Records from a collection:
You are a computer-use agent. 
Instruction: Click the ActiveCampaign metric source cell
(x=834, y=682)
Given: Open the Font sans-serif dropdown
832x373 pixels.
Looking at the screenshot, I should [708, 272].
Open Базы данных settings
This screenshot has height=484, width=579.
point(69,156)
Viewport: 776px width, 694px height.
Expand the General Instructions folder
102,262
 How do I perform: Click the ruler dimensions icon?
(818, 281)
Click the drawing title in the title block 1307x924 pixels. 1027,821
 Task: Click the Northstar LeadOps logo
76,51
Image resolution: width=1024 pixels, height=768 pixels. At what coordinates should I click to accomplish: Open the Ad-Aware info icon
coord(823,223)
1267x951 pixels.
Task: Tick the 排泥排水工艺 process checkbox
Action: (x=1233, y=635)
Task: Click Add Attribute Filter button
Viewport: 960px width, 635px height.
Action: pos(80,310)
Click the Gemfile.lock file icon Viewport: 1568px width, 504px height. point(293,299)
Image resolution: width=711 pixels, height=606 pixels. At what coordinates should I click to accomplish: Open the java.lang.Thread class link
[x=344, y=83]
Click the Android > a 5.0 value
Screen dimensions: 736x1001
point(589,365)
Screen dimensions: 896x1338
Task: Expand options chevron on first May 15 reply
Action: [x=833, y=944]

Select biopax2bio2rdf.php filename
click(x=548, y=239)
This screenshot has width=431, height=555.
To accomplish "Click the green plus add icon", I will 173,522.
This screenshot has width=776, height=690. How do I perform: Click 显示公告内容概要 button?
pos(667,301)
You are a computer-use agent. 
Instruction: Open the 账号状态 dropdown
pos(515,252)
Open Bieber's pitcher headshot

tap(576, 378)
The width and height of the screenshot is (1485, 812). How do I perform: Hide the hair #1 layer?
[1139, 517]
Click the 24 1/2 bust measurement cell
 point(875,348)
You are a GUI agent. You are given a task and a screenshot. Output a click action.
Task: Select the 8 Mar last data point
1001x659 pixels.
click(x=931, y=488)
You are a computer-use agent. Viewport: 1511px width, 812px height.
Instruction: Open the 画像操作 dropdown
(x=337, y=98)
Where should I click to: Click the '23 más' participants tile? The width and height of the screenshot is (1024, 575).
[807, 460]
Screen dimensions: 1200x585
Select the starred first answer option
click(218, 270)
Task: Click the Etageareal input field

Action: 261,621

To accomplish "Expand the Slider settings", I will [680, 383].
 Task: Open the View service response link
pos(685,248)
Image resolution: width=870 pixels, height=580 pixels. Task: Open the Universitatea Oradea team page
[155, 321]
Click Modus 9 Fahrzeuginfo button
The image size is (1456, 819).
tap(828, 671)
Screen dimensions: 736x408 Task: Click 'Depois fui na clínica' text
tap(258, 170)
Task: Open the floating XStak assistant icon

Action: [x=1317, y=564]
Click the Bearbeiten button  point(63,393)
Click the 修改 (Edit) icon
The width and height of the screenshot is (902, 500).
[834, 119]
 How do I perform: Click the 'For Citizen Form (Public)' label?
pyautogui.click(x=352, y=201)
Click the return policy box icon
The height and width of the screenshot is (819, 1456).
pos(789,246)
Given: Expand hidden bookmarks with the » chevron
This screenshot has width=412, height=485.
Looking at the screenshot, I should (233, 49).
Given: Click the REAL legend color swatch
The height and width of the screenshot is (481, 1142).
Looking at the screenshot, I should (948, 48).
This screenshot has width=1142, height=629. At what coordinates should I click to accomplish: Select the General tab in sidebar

What the task asks: Display each line of the data where "agent" occurs.

Solution for this task:
You are a computer-use agent. 
You are a computer-use agent. 
You are a GUI agent. You are given a task and a screenshot. Output a click action.
You are a computer-use agent. Viewport: 1511px width, 812px height.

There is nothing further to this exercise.